You don’t have to be naked and living in caves to need the healing grace of God in Christ breaking you free. Everyone has chains to be broken, freedom and new life to find.
But Christ doesn’t seem to act as immediately anymore.
This man suffered for a long time, but the moment he met Christ, he found healing and wholeness.
That doesn’t happen in our day, not that rapidly, not that noticeably. Our inner chains can bind us for years. Our society seems to be taking five steps back for every one forward. Those celebrating the emancipation of Juneteenth today see ever stronger chains of racism and oppression binding God’s children and our society. All these chains that bind seem to be stronger than God can handle.
But look from a different perspective. Look back on your life. Can you see a thread of God’s healing hand over time? Where were you a year ago, or ten? Can you see that God has been at work breaking some of those chains already?
And in this world, we can look at the pain and suffering we see repeatedly and despair that anything is happening.
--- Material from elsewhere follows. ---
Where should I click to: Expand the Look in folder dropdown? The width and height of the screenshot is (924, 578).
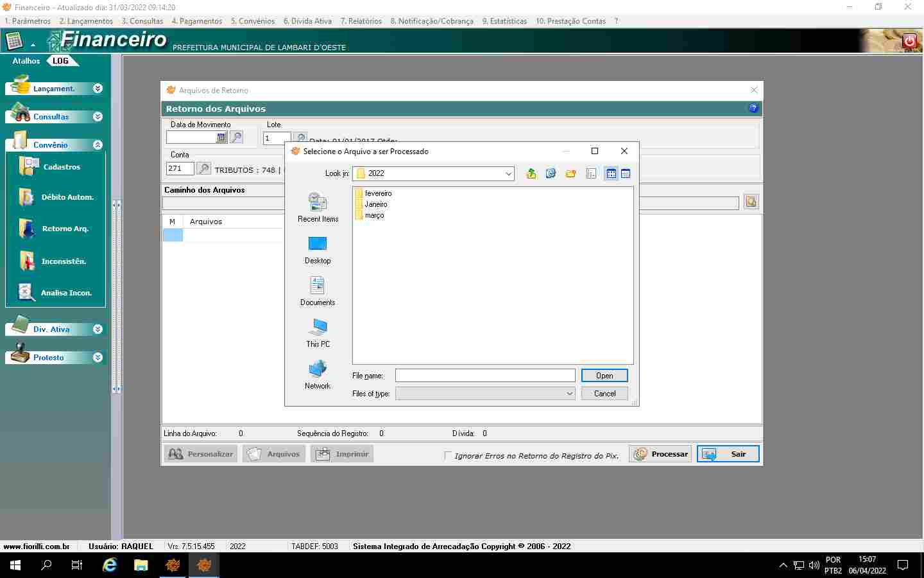pyautogui.click(x=508, y=173)

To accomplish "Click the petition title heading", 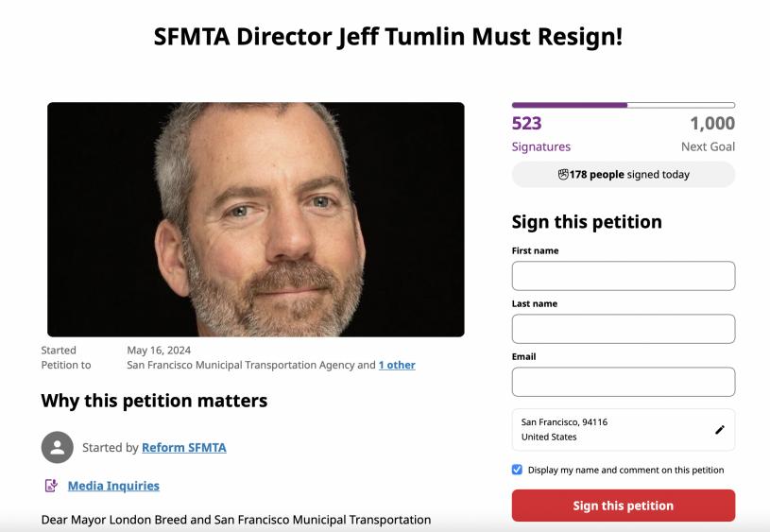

But we can also look for signs that chains are being broken and life from God is emerging. There are signs of hope today, if only we can look for them, and tell each other when we see them.
And Paul’s witness is that, while we’re being freed, we’re already clean and clothed.
Paul’s Galatians were in a lot of difficulty. Deep division between Jewish and Gentile Christians caused a lot of stress and emotional anguish, even to Paul.
But Paul didn’t say “one day you’ll be one in Christ.” He said, “all of you are one in Christ Jesus. These things that seem to divide you, ethnicity, gender, class, privilege, these are not your deepest truth. You are one.”
Jesus crossed the sea and clothed a foreigner, a non-Jew, with the same healing he offered Jewish people. Paul created communities of multiple cultures and backgrounds, proclaiming their oneness in Christ. That’s the clothing that you already have. You, and I, and all the baptized, and Oren today, are already clean and clothed as God’s beloved children, our true identity, even while we are being freed. And God’s reign in Christ is for all God’s children, regardless of what they do or don’t believe. God sees no boundaries of any kind to reaching people and freeing them. God’s love in Christ declares all clean, clothed with love and mercy and wholeness.
If you do start to see this, experience this, what can you do?
This man, freed, washed, clothed, wants to go along with Jesus on the road and be with the one who saved his life. But Jesus says not everyone is sent away to serve God. He’s told to go home, free, and clean, and clothed, and do one thing: declare how much God has done for him.
For most of us, most of you, that’s our call, too. Return to your home, your life, and tell someone how much God has done for you and the world. So they can hope. So they themselves can start seeing chains breaking. And so all can live in the joy of being clothed in God’s mercy, and one with each other as beloved children of God.